# is 13'x14'x7' big enough for 60 birds?



## Squeaker (Aug 9, 2012)

I'd like to adopt some birds and have enough room for about 60. My current loft holds 16 birds and the dimensions are 14'x3'x6', I plan on expanding what I already have. If this is enough room for them, what is the max # of birds I could keep to make sure I don't go over that #?

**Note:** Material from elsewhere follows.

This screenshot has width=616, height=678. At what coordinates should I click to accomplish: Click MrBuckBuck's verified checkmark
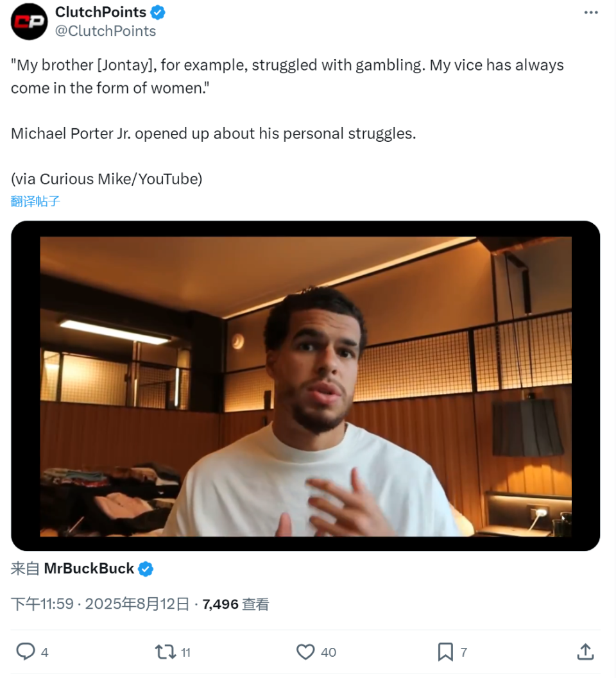(x=147, y=568)
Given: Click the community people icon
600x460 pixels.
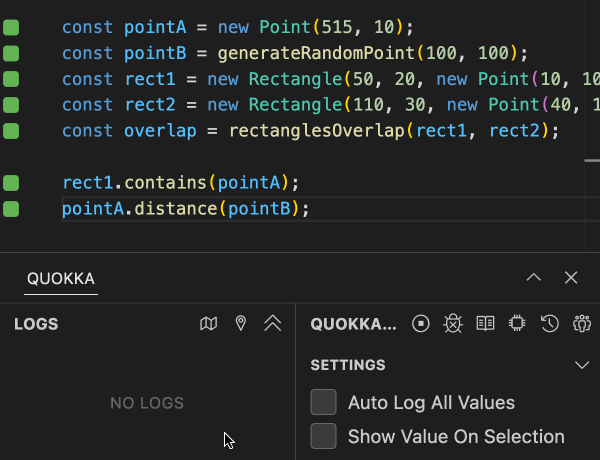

There is no room for an outdoor aviary, well possibly a small one, but not more than 3x3x3 hanging on the side or something.


----------



## hasseian_313 (Oct 31, 2009)

yah i think it would be what type of pigeons are you keeping in it it allso depends if your flying or breeding i would divided out and not keep all 60 togather


----------



## Squeaker (Aug 9, 2012)

hasseian_313 said:


> yah i think it would be what type of pigeons are you keeping in it it allso depends if your flying or breeding i would divided out and not keep all 60 togather


White homers, yes some fly, other do not. It will be divided. Would it be confusing for the flyers if the loft stayed in the same spot and the trap remained where it is, but we build it bigger?


----------



## Squeaker (Aug 9, 2012)

Will it be confusing for the flyers if I expand my loft to 3x the size it os now but keep the trap in the same spot?


----------



## Quazar (Jul 27, 2010)

As long as you let them watch Dr Who & explain the Time And Relative Distance In Space theory (TARDIS) to them.
Then they'll just think its bigger on the inside


----------



## Squeaker (Aug 9, 2012)

Umm, ssssssooooooo...... they'll be fine? Lol


----------



## conditionfreak (Jan 11, 2008)

Plenty big enough.


----------



## Squeaker (Aug 9, 2012)

How many would you say is the max number of birds so as to not over crowd them?


----------



## Crazy Pete (Nov 13, 2008)

60 would be close to over doing it and if you plane on breeding any later you would have to expand.
Dave


----------



## Squeaker (Aug 9, 2012)

Crazy Pete said:


> 60 would be close to over doing it and if you plane on breeding any later you would have to expand.
> Dave


Thank you, great to know. We actually only plan on having around 40. 60 is more in case we end up with some accident babies over the upcoming years. We have already done it once. He thought I switched the eggs for dummys..... I thought he switched them and tah-dahhh BABIES! lol. Thankfully if we do end up with too many accidents, we always get people asking to buy our white birds, so we wouldn't have to look far for homes


----------



## Crazy Pete (Nov 13, 2008)

Well maybe you should paint your dummy eggs light brown the birds wont care then you will be able to see if they are switched.
Dave


----------



## Squeaker (Aug 9, 2012)

Good idea. I found some online that are tan, they were $9 for 12 eggs, so I saved myself the effort of painting them lol


----------